▶ [AIM OF THE EXERCISE]: Rewrite the passage of the text on body image and T1DM starting with "Insulin restriction, as" and going on through "more affected [21].", putting "blood glucose control" wherever "glycemic control" appears.

The influence of gender is consistently highlighted [19,26,32,38]. In addition to its significant interaction with other variables on body dissatisfaction and desire for thinness [32], other studies found that body image was a frequent concern among adolescents with T1DM, leading them to reduce food intake [38], and even found that a significant percentage of adolescent girls with T1DM, compared to those without the pathology, omitted or reduced their insulin dose to lose weight and were more likely to report body dissatisfaction [19]. This finding is reinforced by the study by Olmsted et al. [33], which identified that concern about weight and figure, as well as self-esteem based on appearance, were strong predictors of the development of eating disorders in adolescent girls with T1DM.
Other associated factors include concern about medical devices [23] and the greater evaluative salience of appearance in younger adults with T1DM [27]. In addition, other studies observed that adolescents with T1DM with higher body mass indexes tended to manifest disordered attitudes towards eating, with a greater impact on women [43], and these studies also confirmed a high prevalence of eating disorders in adolescents with T1DM, being more frequent in girls and significantly associated with body image problems [40]. More recent studies found a high prevalence of body dissatisfaction associated with eating disorders [24] and reported a significant proportion of adolescents with T1DM with poor body image [37].
3.3. Impact of Body Image Concerns and Self-Perception on Glycemic Control and T1DM Management
Several studies have shown a connection between body image concerns and diabetes management [25,28,32]. Elevated scores on the bulimia subscale were significant predictors of Hb A1c test [32]. Similarly, adolescents with eating disorders were found to have significantly higher Hb A1c levels and lower self-care confidence, showing impaired disease management [25]. At the family level, it was also found that, in single adolescents, a worse perception of body image mediated the relationship between a negative family climate and impaired glycemic control [28].
Insulin restriction, as a behavior associated with body image concerns, also negatively impacts glycemic control [21,27]. Younger adults who reported restricting insulin to control weight showed higher Hb A1c [27], with women being more affected [21].
Self-perception also plays a relevant role on glycemic control and T1DM management [22,26,31,40,43]. Studies found a negative correlation between perceived health and Hb A1c, as well as between a sense of coherence and Hb A1c in adolescents with T1DM, suggesting that better self-perception and sense of coherence are associated with better glycemic control [26] and that higher Hb A1c was observed in overweight/obese participants who were also at higher risk of disordered eating [31]. Other studies indicated that young people with T1DM who reported disordered attitudes towards eating tended to have worse glycemic control [40,43], so much so that greater variability in Hb A1c levels was associated with a higher risk of eating disorders in this population [22].
3.4. T1DM-Specific Stress, Identity, and Coping Mechanisms
Other studies have explored the psychosocial burden of living with this condition, particularly in relation to identity [23,35,42]. Adolescents with T1DM reported feelings of frustration and exhaustion due to the constant monitoring, even leading to the denial or refusal of treatment as a coping mechanism. However, a process of acceptance and adaptation over time was also observed [23]. Other studies found that rejection of the T1DM identity negatively predicted treatment adherence, and both rejection and absorption were associated with higher levels of disease-specific stress [35]. Stress and elevated Hb A1c levels were also found to predict the increased absorption of the disease identity [42].

▶ [RECORDS]:
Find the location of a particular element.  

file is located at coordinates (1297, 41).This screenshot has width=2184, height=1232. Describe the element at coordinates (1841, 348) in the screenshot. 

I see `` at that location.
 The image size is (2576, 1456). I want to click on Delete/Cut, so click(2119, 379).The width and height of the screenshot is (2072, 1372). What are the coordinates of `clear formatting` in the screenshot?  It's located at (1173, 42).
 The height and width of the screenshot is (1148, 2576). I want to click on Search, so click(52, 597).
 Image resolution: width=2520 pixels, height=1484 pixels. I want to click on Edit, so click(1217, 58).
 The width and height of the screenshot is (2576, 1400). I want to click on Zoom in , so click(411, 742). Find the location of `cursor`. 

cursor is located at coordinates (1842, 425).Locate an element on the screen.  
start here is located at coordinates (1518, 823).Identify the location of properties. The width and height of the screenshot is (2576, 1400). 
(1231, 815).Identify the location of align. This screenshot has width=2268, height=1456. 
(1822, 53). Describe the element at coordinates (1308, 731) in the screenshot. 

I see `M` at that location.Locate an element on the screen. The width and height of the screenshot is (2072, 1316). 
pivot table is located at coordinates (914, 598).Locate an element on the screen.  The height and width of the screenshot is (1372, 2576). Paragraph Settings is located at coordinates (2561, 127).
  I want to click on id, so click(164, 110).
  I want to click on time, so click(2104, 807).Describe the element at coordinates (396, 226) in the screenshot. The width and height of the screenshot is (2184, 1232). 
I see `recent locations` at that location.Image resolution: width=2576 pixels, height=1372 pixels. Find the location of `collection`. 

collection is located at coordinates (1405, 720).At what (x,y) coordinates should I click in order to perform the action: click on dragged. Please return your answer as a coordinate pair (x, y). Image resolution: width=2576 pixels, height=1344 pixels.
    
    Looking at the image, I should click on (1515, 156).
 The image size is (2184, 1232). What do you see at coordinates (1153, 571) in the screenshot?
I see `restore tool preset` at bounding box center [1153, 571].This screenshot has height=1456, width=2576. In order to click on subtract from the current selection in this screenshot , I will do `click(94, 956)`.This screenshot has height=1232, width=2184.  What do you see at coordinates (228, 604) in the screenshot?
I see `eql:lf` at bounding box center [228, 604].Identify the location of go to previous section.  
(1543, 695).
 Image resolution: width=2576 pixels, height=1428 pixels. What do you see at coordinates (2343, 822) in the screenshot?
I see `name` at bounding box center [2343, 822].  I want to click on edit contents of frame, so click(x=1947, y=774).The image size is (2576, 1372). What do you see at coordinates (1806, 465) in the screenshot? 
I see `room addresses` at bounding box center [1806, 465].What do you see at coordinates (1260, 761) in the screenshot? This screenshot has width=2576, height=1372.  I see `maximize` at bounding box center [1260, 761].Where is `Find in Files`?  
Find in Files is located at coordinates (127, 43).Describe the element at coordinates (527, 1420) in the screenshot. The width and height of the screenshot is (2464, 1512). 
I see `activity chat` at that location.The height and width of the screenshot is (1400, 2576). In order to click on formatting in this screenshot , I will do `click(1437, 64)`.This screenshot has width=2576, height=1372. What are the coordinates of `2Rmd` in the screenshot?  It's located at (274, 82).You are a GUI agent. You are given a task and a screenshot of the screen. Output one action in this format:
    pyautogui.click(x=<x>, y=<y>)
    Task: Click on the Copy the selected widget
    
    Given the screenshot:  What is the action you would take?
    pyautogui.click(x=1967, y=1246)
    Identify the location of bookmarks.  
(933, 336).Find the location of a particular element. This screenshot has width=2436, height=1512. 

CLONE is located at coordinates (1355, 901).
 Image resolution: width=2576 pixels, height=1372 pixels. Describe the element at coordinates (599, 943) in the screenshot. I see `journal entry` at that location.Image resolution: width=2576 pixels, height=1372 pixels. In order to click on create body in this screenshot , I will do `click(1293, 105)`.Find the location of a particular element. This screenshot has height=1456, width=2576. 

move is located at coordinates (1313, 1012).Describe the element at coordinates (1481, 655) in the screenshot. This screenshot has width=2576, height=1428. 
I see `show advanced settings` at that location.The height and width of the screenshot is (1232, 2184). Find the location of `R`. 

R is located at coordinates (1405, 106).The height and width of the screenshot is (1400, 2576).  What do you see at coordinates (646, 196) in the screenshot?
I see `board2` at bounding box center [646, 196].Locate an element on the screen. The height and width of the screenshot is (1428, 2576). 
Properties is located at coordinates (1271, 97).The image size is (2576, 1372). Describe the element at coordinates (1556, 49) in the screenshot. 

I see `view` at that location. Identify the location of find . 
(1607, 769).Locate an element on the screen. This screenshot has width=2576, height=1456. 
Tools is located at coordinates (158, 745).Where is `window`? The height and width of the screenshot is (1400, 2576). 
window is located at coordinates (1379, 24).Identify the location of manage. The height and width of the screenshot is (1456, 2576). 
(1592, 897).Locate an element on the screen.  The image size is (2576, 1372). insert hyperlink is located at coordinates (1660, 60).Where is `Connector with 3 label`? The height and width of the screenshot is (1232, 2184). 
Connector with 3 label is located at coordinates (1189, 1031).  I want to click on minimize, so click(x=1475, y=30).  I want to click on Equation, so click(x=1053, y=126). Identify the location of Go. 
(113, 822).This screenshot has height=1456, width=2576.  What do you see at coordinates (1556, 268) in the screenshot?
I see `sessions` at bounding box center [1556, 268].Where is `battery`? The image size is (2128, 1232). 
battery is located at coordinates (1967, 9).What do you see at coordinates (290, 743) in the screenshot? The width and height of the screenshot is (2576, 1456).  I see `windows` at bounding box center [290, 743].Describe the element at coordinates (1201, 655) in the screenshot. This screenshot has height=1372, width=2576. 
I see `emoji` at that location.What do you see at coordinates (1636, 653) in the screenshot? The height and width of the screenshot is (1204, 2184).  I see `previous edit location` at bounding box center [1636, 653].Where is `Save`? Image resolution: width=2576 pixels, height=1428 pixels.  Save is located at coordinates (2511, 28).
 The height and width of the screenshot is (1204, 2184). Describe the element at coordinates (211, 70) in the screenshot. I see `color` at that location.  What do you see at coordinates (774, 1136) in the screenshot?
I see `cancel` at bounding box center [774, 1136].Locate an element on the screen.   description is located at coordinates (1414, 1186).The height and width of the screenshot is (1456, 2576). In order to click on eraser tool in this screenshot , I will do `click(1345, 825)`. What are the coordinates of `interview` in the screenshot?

▶ [SOLUTION TO THIS TASK]:
Insulin restriction, as a behavior associated with body image concerns, also negatively impacts blood glucose control [21,27]. Younger adults who reported restricting insulin to control weight showed higher Hb A1c [27], with women being more affected [21].